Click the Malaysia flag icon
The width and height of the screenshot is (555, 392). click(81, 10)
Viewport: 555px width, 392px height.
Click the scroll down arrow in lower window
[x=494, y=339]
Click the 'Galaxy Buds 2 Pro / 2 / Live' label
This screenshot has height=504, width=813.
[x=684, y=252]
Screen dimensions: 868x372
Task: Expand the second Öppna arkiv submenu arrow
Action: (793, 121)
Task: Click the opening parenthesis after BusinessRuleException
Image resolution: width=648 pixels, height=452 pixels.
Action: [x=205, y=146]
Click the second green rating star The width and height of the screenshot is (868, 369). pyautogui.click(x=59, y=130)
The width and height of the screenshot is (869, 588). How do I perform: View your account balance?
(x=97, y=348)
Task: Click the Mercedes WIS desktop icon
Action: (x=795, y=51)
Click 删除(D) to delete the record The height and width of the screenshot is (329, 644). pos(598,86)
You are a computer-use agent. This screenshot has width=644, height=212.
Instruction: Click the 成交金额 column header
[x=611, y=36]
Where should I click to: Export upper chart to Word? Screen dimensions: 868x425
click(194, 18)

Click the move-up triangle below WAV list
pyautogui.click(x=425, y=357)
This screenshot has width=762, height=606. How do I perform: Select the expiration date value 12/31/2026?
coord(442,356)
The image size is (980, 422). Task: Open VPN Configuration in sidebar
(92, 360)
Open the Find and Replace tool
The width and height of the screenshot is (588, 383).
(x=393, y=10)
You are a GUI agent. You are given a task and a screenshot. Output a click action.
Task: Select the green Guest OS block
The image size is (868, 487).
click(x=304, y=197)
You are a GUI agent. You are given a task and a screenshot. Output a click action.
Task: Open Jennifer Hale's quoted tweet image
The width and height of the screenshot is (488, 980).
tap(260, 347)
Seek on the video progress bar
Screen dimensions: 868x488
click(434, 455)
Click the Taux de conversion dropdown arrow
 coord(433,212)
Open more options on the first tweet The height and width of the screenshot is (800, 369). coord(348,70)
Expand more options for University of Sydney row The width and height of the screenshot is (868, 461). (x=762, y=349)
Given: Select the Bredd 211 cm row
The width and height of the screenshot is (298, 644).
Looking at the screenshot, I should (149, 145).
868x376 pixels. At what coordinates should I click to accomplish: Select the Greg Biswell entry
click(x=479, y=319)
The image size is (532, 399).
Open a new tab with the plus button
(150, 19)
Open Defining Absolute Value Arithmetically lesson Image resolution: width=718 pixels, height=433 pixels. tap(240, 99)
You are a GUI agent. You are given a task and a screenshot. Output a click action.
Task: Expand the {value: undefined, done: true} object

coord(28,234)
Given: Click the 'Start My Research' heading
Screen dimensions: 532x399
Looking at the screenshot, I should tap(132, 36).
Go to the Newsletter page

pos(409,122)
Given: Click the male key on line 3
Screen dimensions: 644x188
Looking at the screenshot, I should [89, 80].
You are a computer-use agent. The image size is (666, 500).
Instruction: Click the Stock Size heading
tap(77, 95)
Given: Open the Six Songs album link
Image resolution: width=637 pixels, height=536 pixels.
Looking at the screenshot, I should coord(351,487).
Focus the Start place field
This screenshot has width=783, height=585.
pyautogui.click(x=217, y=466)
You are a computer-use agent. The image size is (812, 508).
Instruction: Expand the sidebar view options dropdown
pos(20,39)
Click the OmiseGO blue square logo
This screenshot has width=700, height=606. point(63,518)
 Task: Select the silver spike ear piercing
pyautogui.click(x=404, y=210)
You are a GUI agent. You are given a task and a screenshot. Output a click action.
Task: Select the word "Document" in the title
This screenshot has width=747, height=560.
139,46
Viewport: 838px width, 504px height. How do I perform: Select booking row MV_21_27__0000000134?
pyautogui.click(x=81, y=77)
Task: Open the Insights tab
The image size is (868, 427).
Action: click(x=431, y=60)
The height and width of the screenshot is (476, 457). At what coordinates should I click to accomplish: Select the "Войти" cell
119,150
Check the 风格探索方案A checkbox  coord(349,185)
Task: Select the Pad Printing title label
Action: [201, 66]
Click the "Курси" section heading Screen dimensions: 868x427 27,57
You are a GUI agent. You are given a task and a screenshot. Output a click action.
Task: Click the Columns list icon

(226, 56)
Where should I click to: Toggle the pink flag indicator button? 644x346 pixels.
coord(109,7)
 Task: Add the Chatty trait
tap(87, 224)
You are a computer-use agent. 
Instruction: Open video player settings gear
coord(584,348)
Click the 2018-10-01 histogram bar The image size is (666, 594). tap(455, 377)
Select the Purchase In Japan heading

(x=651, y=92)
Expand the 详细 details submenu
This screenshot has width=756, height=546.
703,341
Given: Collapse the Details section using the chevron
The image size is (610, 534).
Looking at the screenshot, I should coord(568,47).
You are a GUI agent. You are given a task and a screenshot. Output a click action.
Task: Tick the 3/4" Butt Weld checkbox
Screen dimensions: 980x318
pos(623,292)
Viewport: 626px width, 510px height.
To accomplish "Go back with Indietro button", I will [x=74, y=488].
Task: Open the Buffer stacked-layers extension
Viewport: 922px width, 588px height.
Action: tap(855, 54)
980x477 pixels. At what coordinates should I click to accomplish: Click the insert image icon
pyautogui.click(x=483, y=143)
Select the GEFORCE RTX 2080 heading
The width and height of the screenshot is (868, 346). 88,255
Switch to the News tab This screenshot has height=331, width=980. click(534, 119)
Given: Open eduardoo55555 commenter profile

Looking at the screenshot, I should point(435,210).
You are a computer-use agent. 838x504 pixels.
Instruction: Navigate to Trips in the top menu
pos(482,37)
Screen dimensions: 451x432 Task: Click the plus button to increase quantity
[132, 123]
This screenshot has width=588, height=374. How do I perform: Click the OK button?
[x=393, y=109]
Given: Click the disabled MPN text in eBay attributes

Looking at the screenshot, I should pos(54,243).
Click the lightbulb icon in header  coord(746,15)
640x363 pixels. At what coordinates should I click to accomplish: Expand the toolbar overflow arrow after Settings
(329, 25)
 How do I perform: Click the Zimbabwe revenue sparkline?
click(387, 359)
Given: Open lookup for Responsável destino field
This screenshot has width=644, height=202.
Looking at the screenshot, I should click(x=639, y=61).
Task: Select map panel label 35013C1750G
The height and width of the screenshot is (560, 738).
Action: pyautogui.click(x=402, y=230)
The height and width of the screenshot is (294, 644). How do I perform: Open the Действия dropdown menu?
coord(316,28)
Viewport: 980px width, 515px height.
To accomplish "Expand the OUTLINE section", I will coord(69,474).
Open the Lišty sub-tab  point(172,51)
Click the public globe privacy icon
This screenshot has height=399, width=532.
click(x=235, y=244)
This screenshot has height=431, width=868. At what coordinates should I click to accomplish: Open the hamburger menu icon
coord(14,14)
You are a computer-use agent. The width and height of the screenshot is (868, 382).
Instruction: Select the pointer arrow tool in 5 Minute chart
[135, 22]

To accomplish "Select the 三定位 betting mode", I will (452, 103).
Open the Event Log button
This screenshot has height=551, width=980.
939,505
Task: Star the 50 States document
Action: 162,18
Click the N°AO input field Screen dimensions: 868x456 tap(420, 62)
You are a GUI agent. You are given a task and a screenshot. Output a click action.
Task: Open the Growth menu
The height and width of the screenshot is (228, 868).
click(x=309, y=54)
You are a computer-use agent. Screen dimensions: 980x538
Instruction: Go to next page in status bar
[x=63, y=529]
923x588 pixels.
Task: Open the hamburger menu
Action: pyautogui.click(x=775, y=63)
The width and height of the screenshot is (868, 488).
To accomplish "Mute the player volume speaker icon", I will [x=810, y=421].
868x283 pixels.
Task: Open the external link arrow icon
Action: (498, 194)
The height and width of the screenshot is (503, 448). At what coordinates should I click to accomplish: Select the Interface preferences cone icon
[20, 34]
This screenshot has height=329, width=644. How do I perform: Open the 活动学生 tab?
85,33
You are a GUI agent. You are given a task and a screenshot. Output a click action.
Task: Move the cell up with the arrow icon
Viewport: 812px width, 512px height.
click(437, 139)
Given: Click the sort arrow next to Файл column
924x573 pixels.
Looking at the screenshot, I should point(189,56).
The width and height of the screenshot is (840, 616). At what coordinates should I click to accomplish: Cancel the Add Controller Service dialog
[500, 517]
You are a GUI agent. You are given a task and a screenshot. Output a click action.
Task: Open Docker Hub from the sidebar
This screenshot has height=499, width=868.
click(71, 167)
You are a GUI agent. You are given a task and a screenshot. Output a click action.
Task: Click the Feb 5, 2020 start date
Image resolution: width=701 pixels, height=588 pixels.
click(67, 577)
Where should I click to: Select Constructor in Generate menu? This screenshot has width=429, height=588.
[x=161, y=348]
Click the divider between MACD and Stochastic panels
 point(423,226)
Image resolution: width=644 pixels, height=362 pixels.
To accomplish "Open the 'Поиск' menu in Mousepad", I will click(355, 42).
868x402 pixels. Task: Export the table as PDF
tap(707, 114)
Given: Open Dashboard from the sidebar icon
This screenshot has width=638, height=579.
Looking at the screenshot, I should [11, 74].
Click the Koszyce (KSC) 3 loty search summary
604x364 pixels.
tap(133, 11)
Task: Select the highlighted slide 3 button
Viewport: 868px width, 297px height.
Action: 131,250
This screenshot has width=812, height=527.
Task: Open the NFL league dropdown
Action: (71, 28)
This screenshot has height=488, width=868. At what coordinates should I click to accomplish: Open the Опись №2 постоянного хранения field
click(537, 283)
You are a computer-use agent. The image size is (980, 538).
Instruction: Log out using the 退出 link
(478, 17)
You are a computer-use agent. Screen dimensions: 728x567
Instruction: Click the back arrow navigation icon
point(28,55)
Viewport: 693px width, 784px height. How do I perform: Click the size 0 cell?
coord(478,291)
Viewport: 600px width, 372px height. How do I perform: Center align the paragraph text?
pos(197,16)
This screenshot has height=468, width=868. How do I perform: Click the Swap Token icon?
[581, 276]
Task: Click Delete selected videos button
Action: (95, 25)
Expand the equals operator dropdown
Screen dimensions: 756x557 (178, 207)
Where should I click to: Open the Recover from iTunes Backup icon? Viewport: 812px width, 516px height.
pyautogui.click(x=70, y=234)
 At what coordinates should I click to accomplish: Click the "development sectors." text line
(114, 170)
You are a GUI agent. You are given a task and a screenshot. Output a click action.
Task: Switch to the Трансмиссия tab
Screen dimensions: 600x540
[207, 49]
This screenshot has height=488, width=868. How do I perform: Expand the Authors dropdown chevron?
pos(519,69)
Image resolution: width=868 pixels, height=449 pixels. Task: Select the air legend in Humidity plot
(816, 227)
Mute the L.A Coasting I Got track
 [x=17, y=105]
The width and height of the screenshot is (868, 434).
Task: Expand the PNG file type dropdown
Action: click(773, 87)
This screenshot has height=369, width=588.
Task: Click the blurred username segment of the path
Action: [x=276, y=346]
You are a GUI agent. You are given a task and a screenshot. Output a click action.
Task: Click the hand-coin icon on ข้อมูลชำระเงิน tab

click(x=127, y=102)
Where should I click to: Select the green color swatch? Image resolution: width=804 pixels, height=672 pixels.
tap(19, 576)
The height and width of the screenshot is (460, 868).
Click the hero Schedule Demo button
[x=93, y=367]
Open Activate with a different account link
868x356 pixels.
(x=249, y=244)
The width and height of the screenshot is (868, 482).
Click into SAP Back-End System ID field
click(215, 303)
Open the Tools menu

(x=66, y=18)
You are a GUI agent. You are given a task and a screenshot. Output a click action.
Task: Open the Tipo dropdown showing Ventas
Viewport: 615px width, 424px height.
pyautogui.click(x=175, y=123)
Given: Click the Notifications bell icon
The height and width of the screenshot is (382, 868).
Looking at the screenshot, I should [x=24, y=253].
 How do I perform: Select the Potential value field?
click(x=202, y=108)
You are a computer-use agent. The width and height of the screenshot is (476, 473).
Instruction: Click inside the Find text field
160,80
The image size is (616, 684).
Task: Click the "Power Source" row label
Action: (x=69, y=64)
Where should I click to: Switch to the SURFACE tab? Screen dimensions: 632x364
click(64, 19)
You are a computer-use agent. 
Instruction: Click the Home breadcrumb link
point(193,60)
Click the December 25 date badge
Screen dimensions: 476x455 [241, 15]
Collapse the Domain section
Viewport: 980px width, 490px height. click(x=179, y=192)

----

Please filter the entries for the word "tweet" and copy the lines that have it.

__SOLUTION__.
Task: Open Jennifer Hale's quoted tweet image
Open more options on the first tweet The height and width of the screenshot is (800, 369). coord(348,70)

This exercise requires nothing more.